Directions -
Reproduce the lines from the start through the line containing "Action: point(309,884)", inclusive, with no changes.
##### Provided information
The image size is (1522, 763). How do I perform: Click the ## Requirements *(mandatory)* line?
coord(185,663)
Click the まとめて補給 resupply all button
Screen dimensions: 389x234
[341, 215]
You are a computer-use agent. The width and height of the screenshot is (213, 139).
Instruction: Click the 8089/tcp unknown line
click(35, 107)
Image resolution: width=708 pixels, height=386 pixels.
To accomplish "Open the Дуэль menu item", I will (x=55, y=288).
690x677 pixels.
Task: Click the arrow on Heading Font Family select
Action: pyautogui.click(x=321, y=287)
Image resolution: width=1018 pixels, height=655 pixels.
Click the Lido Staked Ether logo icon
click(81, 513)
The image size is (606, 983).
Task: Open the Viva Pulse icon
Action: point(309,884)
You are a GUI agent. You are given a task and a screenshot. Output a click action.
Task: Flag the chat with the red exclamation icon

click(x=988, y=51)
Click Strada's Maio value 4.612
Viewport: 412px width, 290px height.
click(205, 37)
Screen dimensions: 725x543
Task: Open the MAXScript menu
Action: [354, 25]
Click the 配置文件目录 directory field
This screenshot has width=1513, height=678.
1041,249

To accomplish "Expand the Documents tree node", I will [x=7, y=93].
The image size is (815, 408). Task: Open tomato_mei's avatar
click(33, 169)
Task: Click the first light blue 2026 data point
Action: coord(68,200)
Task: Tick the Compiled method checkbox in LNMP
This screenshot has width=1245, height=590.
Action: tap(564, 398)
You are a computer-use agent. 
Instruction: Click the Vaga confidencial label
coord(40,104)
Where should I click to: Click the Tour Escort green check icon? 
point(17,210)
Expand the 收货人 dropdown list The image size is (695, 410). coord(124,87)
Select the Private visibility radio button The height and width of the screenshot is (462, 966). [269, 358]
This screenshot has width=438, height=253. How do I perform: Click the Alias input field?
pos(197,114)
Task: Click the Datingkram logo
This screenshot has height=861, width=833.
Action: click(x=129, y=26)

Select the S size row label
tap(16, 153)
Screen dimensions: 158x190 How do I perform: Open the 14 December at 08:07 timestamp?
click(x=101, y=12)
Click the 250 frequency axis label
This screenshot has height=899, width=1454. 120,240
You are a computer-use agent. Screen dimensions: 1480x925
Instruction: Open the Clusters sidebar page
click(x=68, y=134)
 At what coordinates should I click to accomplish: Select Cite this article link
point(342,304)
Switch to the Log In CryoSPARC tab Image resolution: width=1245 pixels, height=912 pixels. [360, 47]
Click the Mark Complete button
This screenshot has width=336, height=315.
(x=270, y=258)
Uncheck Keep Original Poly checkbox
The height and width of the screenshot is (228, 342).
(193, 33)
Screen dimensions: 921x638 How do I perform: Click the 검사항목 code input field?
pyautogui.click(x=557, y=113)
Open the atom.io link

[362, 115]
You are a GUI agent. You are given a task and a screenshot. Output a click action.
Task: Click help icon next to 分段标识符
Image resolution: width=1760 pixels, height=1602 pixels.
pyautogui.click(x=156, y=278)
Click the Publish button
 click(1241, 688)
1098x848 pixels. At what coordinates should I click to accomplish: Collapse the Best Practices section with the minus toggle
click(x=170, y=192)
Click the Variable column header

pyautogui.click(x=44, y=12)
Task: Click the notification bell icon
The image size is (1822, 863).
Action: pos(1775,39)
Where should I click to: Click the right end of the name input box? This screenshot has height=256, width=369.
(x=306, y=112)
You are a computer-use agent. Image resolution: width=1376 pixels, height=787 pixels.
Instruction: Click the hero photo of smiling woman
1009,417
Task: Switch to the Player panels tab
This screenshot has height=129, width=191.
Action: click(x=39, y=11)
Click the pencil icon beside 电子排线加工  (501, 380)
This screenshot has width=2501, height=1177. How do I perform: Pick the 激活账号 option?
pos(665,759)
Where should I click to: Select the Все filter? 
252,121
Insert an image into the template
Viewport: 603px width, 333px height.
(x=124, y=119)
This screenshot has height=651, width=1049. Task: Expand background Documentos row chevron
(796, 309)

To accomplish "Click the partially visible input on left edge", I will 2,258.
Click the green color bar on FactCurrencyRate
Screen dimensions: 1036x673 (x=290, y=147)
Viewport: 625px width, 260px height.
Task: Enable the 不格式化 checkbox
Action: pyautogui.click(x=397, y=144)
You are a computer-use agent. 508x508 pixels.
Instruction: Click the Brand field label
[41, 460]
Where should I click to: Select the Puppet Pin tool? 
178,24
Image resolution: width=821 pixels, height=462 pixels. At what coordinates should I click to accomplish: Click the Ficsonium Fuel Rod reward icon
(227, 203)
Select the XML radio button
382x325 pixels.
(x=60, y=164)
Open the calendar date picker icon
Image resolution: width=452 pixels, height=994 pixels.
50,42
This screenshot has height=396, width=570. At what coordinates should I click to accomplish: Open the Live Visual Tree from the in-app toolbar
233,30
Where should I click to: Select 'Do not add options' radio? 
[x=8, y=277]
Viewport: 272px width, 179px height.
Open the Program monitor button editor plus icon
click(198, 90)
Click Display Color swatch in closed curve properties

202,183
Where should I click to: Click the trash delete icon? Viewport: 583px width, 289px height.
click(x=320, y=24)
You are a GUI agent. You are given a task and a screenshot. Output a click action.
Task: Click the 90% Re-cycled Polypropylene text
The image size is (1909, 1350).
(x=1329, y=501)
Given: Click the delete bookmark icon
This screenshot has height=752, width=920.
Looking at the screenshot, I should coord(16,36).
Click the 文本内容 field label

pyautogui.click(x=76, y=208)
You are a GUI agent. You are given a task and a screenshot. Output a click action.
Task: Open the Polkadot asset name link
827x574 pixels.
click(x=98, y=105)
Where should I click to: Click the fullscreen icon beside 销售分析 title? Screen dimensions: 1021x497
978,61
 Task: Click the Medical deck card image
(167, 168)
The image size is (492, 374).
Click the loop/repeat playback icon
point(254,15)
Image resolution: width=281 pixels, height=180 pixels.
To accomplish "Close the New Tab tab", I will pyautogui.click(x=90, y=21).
##########
Solution to this exercise -
The image size is (1522, 763). How do I perform: Click the ## Requirements *(mandatory)* line?
coord(185,663)
Click the まとめて補給 resupply all button
Screen dimensions: 389x234
[341, 215]
You are a computer-use agent. The width and height of the screenshot is (213, 139).
Instruction: Click the 8089/tcp unknown line
click(35, 107)
Image resolution: width=708 pixels, height=386 pixels.
To accomplish "Open the Дуэль menu item", I will (x=55, y=288).
690x677 pixels.
Task: Click the arrow on Heading Font Family select
Action: pyautogui.click(x=321, y=287)
Image resolution: width=1018 pixels, height=655 pixels.
Click the Lido Staked Ether logo icon
click(81, 513)
The image size is (606, 983).
Task: Open the Viva Pulse icon
Action: point(309,884)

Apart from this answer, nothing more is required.